Surviving in Thailand
Needless to say, my first few weeks in Thailand was an epic #StruggleTown. For example, an issue cropped up with my accommodation and I did not manage to get the room I wanted in the University-recommended dormitory (3J Court, just across the university separated by the Chao Praya River). As a result, I had to go on a house hunting journey barely 1 week in and had to learn how to say things like “rental for 5 months”, “payment of electricity bills” etc IN THAI. I heavily relied on this Thai dictionary app Thai-English Dictionary (TL) to search for vocab and help me haltingly string together sentences. Thankfully, I survived when I got thrown to the deep end and found a roof over my head.

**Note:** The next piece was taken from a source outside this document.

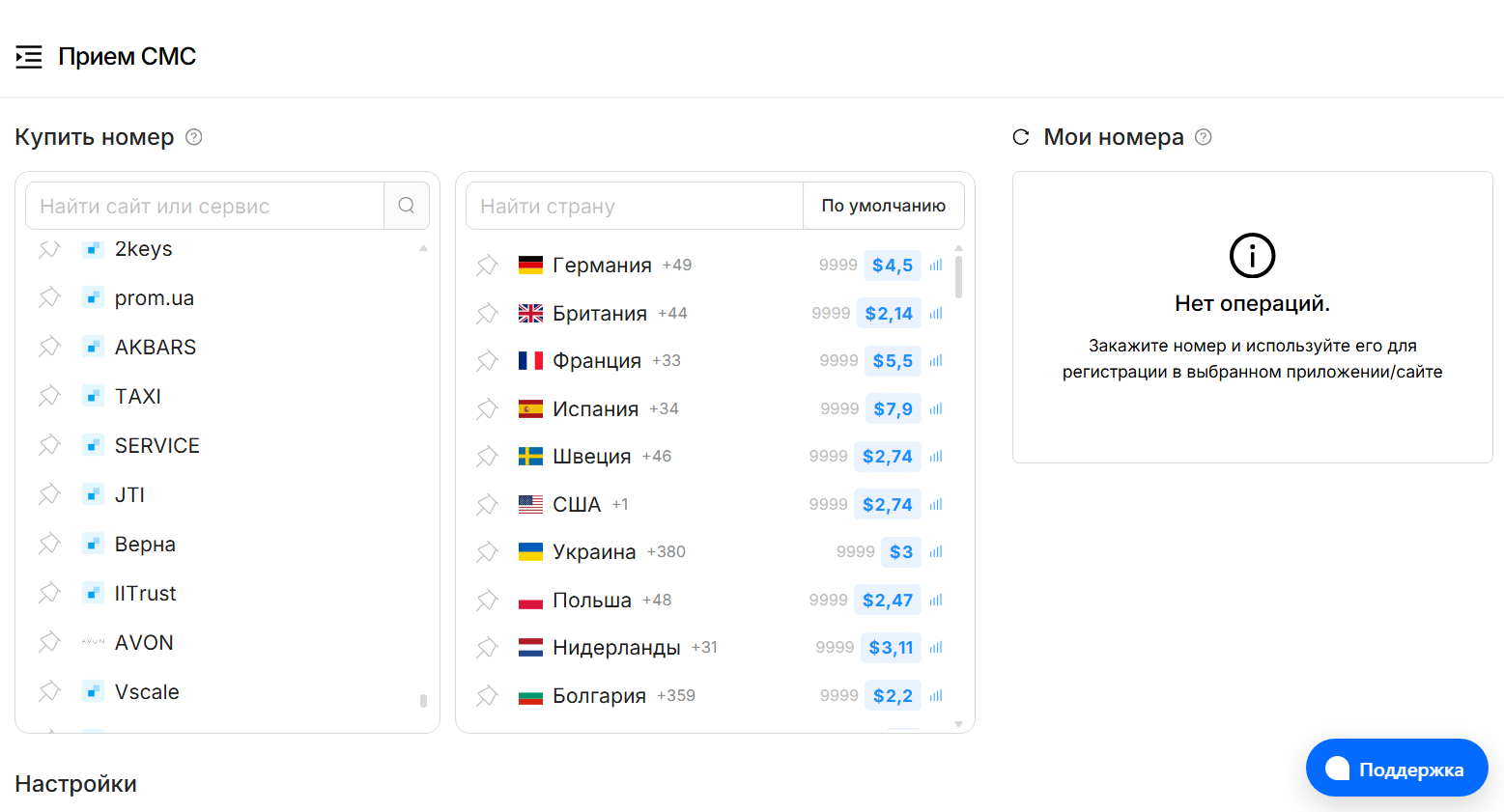Toggle the pin for the TAXI service
The width and height of the screenshot is (1504, 812).
point(49,396)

This is just one of the many unique Thai experiences I had, which I may share more about in my future blog posts. This will show you the importance of knowing basic Thai before having a stint in Thailand, even within Bangkok.
Along the way, I made precious friendships and familiarized myself with the Thai language and culture. I have had so many memorable experiences such as visiting my Thai friends’ houses, doing volunteer work in Thailand, travelling around Thailand with friends……even a small action like a Thai stranger shaking my hand and welcoming me to Thailand warmed my heart 🥰
Studying Advanced Thai back in Singapore
Returning back to Singapore was a sad affair. But I decided to keep all my precious memories from Thailand and continue to study the Thai Language in NUS. As I already learnt quite a lot of Thai speaking and have learnt the remaining Thai alphabets by myself, I skipped Level 2 and jumped to Thai Level 3 intermediate classes in NUS. Speaking and listening was easy as I was constantly conversing in Thai towards the end of my stint in Thailand. However, reading was a struggle as I was still not familiar with the Thai script.
I studied up to Thai Level 5 (LAT4201) advanced classes in NUS. By the end of the class, my course mates and I could give a full presentation on complex topics such as “foreign workers in Singapore” (แรงงานต่างชาติที่ประเทศสิงคโปร์), “education systems in [country XX]” (การศึกศาของประเทศเกาหลี) etc.
Learning advanced Thai in NUS formed a very good foundation for me to be exposed to business Thai terms, which subsequently helped me land my job as a SEO Thai-speaking analyst with GroupM Singapore.
Using Thai Language at Work
My interview with GroupM Singapore was merely a Thai Language test. I was given a 1-page media copy written in Thai and asked to (1) Spot spelling errors within the copy and (2) Write out a brief summary of the advertisement. The advertisement was promoting a shampoo product and listing properties of the shampoo.
My job with GroupM mostly required reading and writing Thai, which unfortumately was not my forte. I was mostly writing meta titles and meta descriptions for the Thai markets, covering a range of topics: Skincare, Automobile, Banking etc. Other aspects of the job requiring Thai language skills included keyword research and edits to content articles to include target keywords.